You’re benefiting the community by collaborating and not being cutthroat. Instead you’re able to share secrets and better the whole industry as a result. By collaborating with the community, you sharpen the industry as a whole.
Carrie will be talking on collaboration at WCSF after having been burned by someone in the community that wasn’t even technically her competition. This has lead to some very educational blog posts on her website. Check them out carriedils.com
So why is the WordPress community so open to collaboration as opposed to the tech community in general?
- It could be due to WordPress’s open source nature.
- It’s a lot more common in open source communities to share things rather than hold on to it and not give it away.
- WP is so popular there are loads of meet ups and so everyone is always out there helping each other.
- Without the Foundation maintaining the hard line to ensure it remains open source, it would probably become competitive and capitalistic.
- The focus isn’t just on the open source software but on the openness of the community. There isn’t much kept secret. Anyone can jump right in and get involved and find the support they need.
Competition is motivation.
On the other hand, competition doesn’t have to be the bad guy. It drives innovation. It’s only when you’re looking at what someone else is doing that you can say I think we can do this better. The key is to figure out how to collaborate and compete.

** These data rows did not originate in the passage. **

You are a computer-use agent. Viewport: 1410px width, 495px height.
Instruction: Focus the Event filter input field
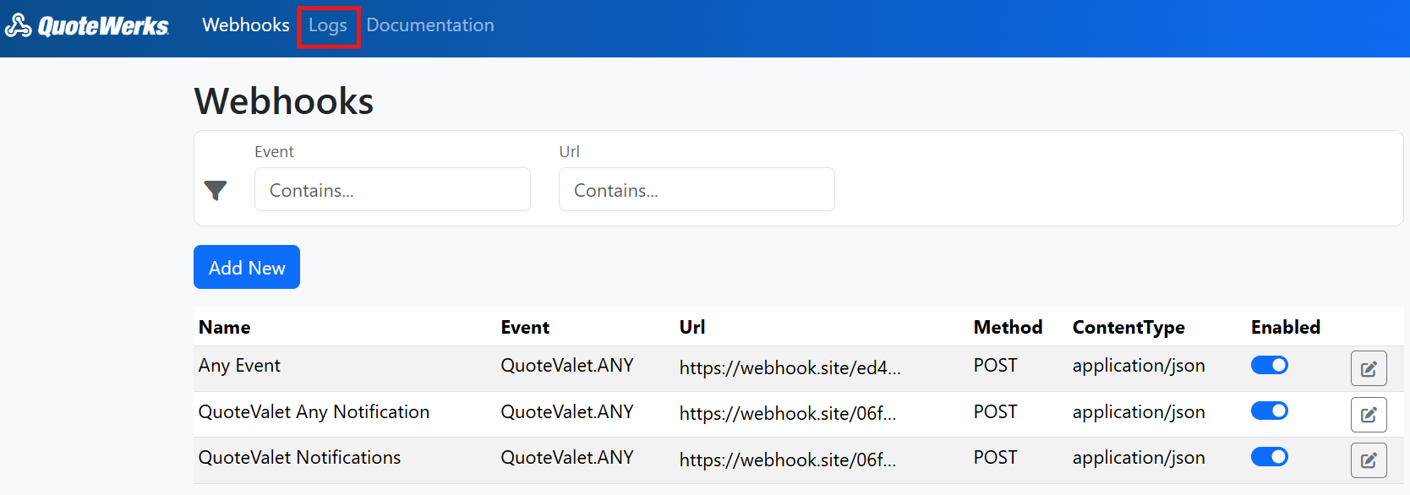click(x=392, y=190)
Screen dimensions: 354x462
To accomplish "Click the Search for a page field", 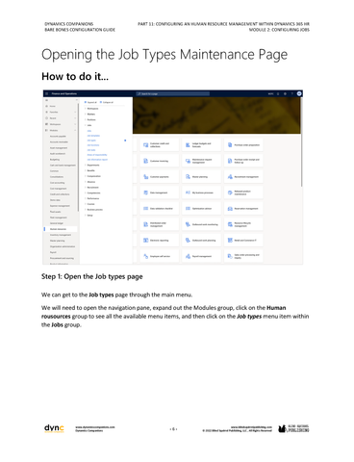I will [173, 93].
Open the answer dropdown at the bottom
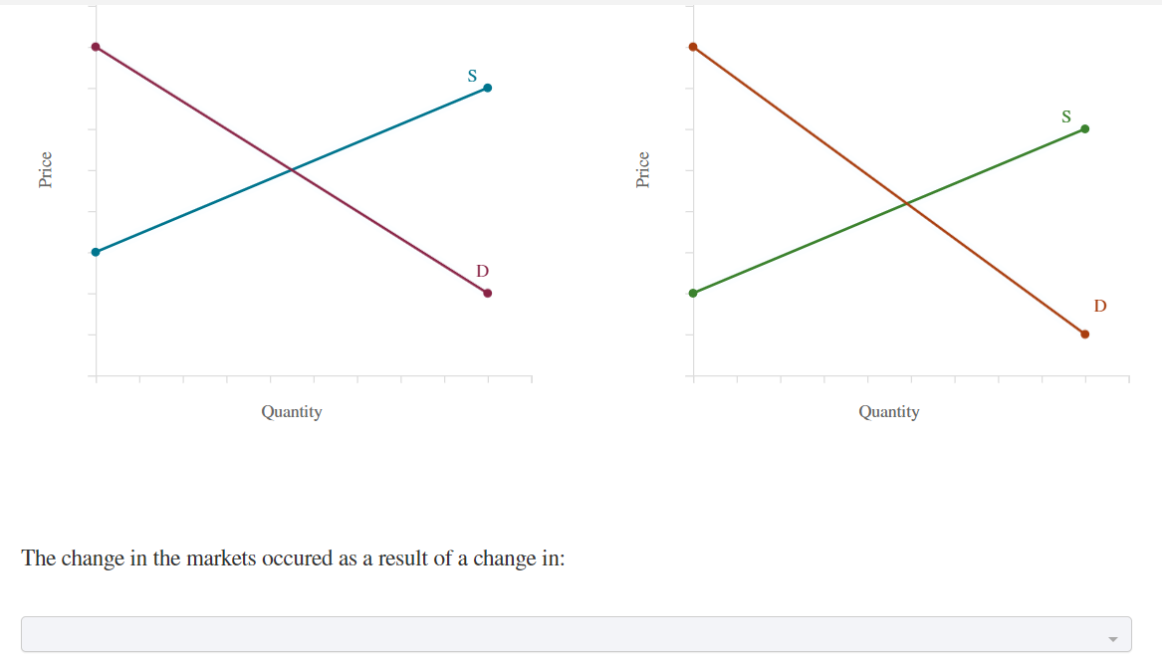The image size is (1162, 668). 581,634
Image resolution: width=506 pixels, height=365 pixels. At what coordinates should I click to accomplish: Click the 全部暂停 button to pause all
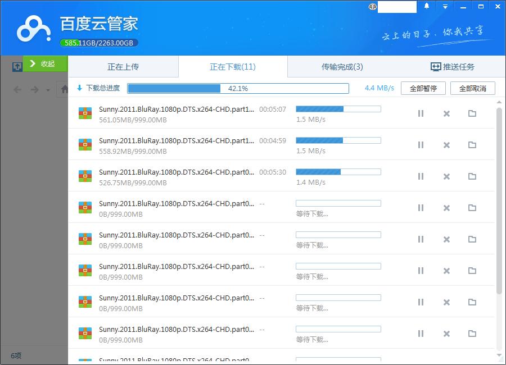pos(423,88)
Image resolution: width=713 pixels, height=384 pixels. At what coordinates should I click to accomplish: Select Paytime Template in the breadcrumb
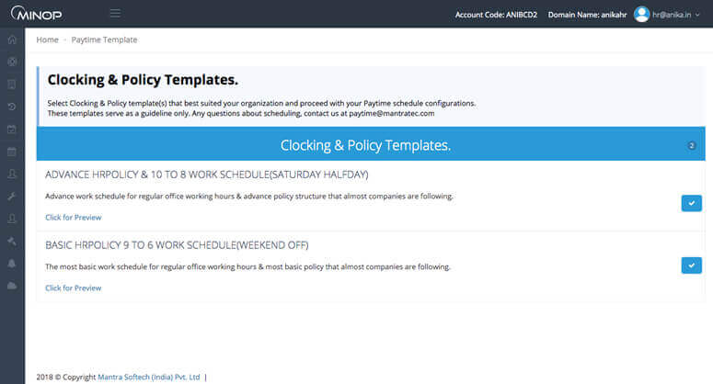pyautogui.click(x=104, y=40)
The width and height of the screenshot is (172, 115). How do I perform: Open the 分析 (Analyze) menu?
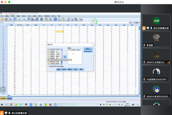pyautogui.click(x=29, y=16)
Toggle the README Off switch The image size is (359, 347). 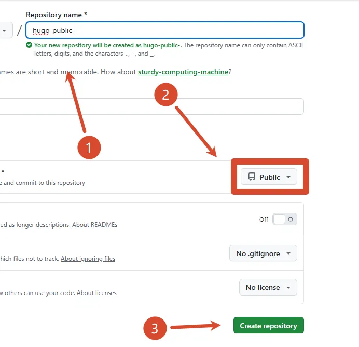click(285, 219)
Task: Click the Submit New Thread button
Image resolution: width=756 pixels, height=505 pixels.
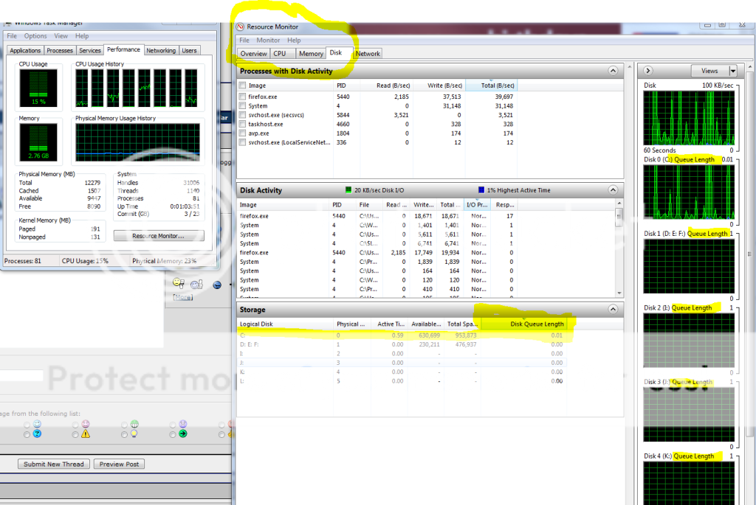Action: (54, 464)

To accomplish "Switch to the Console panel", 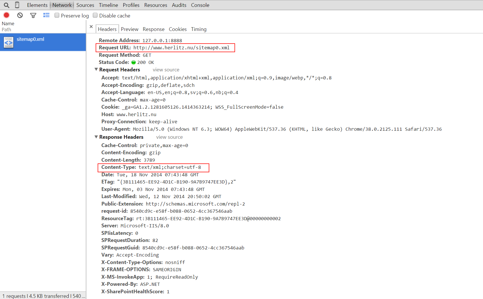I will 200,5.
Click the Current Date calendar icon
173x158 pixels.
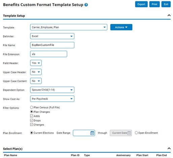(x=129, y=133)
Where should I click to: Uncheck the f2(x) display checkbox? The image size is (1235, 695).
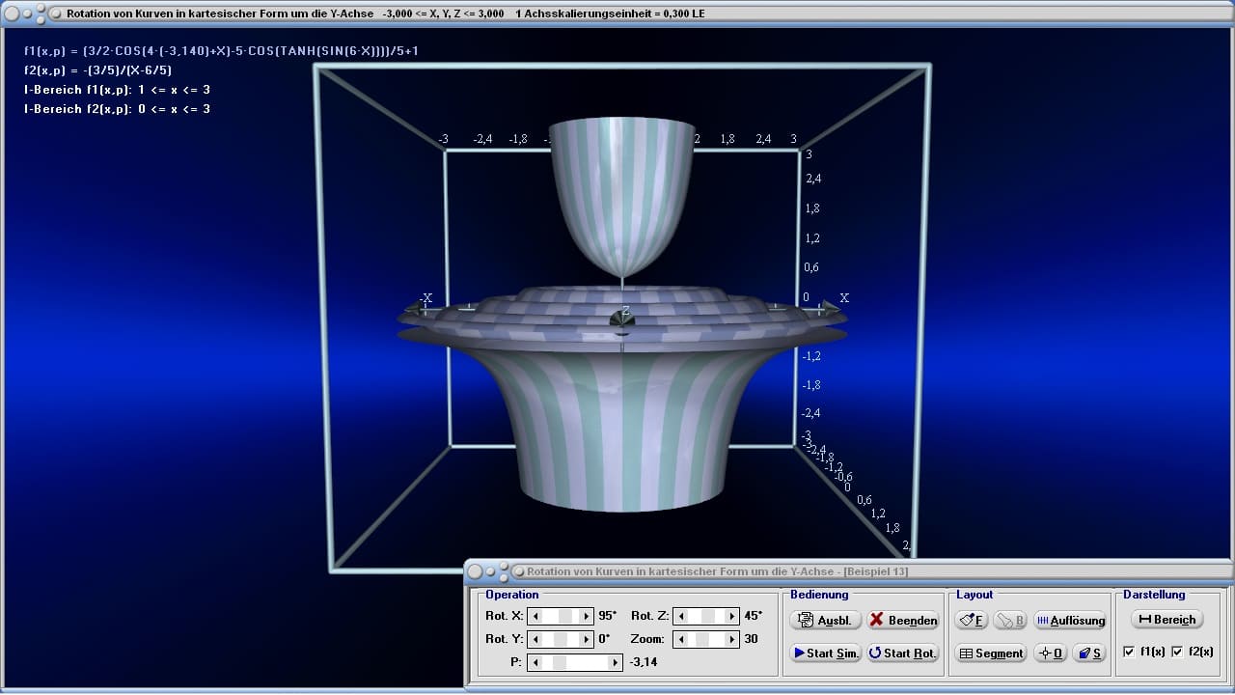1177,653
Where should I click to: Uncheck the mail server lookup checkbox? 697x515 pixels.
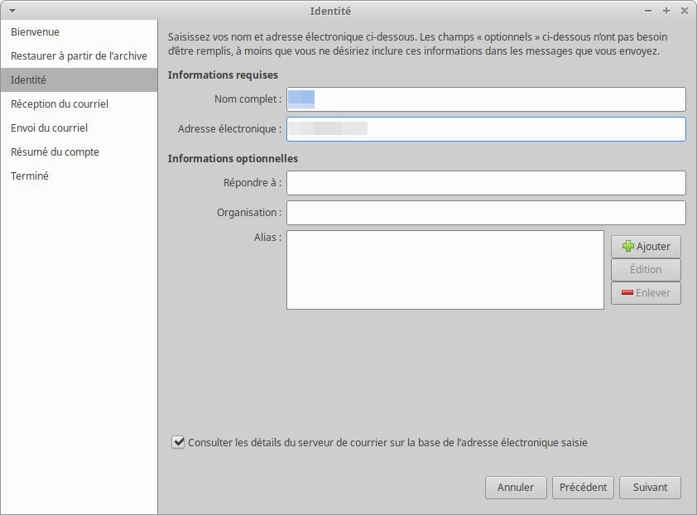point(178,442)
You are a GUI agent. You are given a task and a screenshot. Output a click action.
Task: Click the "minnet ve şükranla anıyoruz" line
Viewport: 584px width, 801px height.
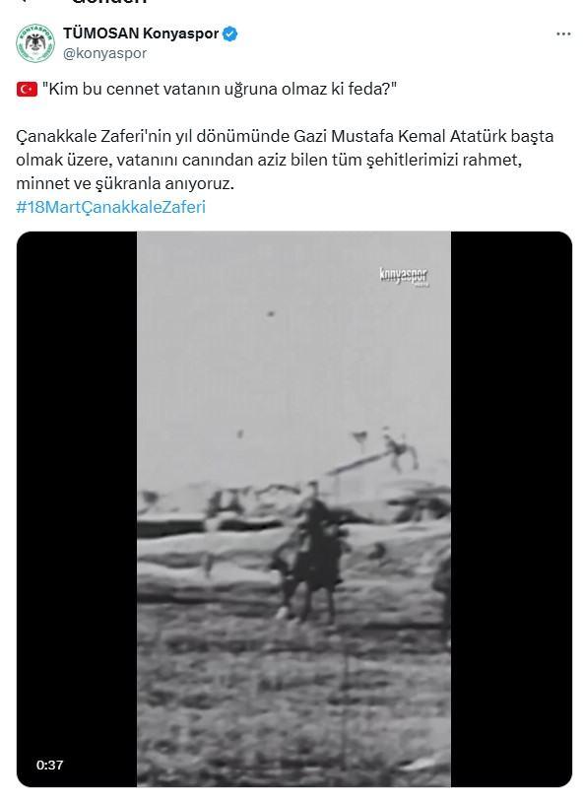(x=125, y=184)
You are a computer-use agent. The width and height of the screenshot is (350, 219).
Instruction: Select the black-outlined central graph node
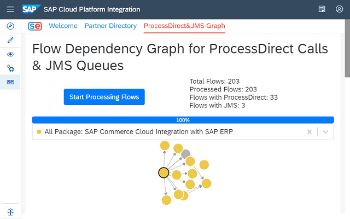[163, 172]
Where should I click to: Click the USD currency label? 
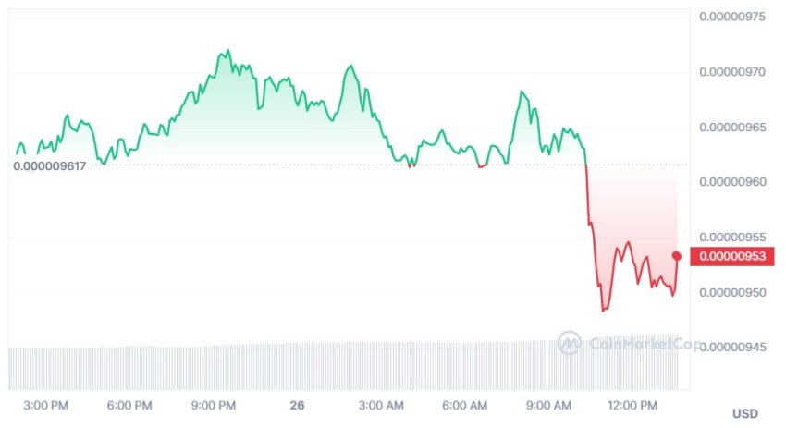pyautogui.click(x=745, y=414)
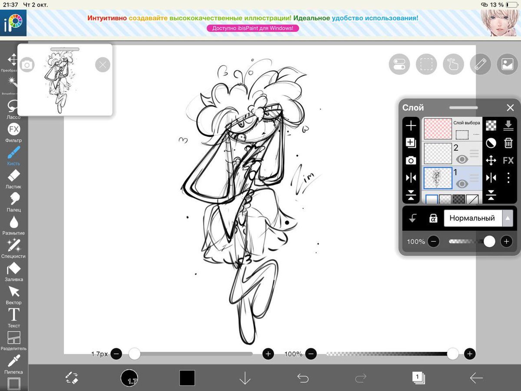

The WP community “iterates.” They see something someone has done and want to make it better.
“Co-Opetition” – WP isn’t really one or the other. It’s a merging of both mindsets. It’s good to be first, but it’s better to be best.
You only get out of the community what you put into the community. If you share what you know, you will get other people’s knowledge in return.
If a meetup is run with competition in mind, it will likely fail. When your motivation is to share, chances are good that it will be a success.
Without building a community, you have no one to collaborate with. If you build the community in your local area, it will absolutely pay off. WordCamps plant the seed for local meetups to be started.
In the WP community, if you aren’t someone that’s willing to share and collaborate, eventually people will eventually begin to shun you. People won’t respect that in a community built on open source.